Germany's €500B debt fund fails schools, critics warn of future burden
The German Philologists' Association (DPhV) has criticised how funds from a €500 billion special pot are being spent. According to the group, too little of the borrowed money has gone toward improving schools. DPhV federal chairwoman Prof. Dr. Susanne Lin-Klitzing warned that younger generations will bear the debt burden without seeing better education facilities today. The DPhV's concerns follow studies by the German Economic Institute (IW) and the ifo Institute. Both found that a significant portion of the 2025 debt did not fund additional investments as required by law. Article 143h of Germany's Basic Law clearly states that special funds must only cover extra spending—not routine costs.

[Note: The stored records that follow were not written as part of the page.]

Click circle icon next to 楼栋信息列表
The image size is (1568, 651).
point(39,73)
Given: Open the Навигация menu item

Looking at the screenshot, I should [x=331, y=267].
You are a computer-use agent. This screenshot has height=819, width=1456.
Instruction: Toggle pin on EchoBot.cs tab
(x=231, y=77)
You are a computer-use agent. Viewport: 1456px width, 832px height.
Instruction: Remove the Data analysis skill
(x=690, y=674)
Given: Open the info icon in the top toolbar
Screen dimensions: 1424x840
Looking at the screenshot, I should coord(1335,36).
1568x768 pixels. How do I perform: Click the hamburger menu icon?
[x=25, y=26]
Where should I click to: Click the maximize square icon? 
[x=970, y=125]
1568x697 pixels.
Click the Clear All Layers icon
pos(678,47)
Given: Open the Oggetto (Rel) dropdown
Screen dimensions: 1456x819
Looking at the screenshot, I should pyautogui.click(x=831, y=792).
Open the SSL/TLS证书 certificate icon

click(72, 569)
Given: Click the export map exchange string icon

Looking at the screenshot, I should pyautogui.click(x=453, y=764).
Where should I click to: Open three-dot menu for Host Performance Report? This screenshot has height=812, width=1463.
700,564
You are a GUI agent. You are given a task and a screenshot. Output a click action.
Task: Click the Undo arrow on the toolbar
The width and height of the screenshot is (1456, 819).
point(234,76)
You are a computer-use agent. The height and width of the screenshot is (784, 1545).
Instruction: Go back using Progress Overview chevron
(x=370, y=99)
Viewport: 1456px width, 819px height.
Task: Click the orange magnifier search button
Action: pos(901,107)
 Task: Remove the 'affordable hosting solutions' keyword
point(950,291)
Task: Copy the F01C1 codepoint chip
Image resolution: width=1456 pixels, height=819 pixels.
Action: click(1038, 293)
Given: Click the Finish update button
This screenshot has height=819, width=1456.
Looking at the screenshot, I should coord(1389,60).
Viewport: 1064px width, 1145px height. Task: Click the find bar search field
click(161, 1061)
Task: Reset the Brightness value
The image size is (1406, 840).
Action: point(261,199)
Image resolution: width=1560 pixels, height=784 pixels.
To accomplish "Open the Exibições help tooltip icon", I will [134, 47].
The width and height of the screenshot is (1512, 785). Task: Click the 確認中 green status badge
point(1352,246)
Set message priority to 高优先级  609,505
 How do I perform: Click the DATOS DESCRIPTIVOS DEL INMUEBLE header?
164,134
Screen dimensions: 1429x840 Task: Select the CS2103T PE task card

Schools across the country have long struggled with underfunding. Municipalities currently face €67.8 billion in deferred maintenance for school buildings alone. The DigitalPact 2.0, which allocates around €5 billion through 2030, falls short of actual needs and suffers from structural problems. The DPhV had previously demanded at least €60 billion from the special fund for school renovations and modernisation. However, no reliable data exists on how much of the money actually reached education projects. The association is now urging Germany's federal states to work together and prioritise schooling within the fund.
The debate highlights ongoing pressure on the education sector, where renovation and modernisation demands remain unmet. With no clear evidence that special funds have improved schools, the DPhV insists on greater transparency and targeted spending. Younger generations, they argue, should not inherit debt without seeing tangible benefits in their classrooms.